■ Assignment: Copy out the entries below exactly as they stand, but only from the line containing "Viewport: 855px width, 764px height." through the line containing "Delete risk R2".

───── Provided information ─────

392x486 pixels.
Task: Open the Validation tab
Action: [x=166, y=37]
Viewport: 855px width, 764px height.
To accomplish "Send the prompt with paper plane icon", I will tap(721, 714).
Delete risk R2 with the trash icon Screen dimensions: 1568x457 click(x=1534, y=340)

─────
───── Provided information ─────

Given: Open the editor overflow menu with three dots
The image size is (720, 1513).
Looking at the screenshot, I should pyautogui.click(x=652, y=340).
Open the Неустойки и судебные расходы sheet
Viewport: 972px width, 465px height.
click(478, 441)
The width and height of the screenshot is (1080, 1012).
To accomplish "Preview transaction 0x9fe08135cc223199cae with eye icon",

─────
───── Provided information ─────

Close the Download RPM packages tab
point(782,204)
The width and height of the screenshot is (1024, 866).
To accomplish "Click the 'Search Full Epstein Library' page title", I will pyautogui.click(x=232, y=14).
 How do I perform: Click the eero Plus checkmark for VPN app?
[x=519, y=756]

─────

■ Exercise solution:
Viewport: 855px width, 764px height.
To accomplish "Send the prompt with paper plane icon", I will tap(721, 714).
Delete risk R2 with the trash icon Screen dimensions: 1568x457 click(x=1534, y=340)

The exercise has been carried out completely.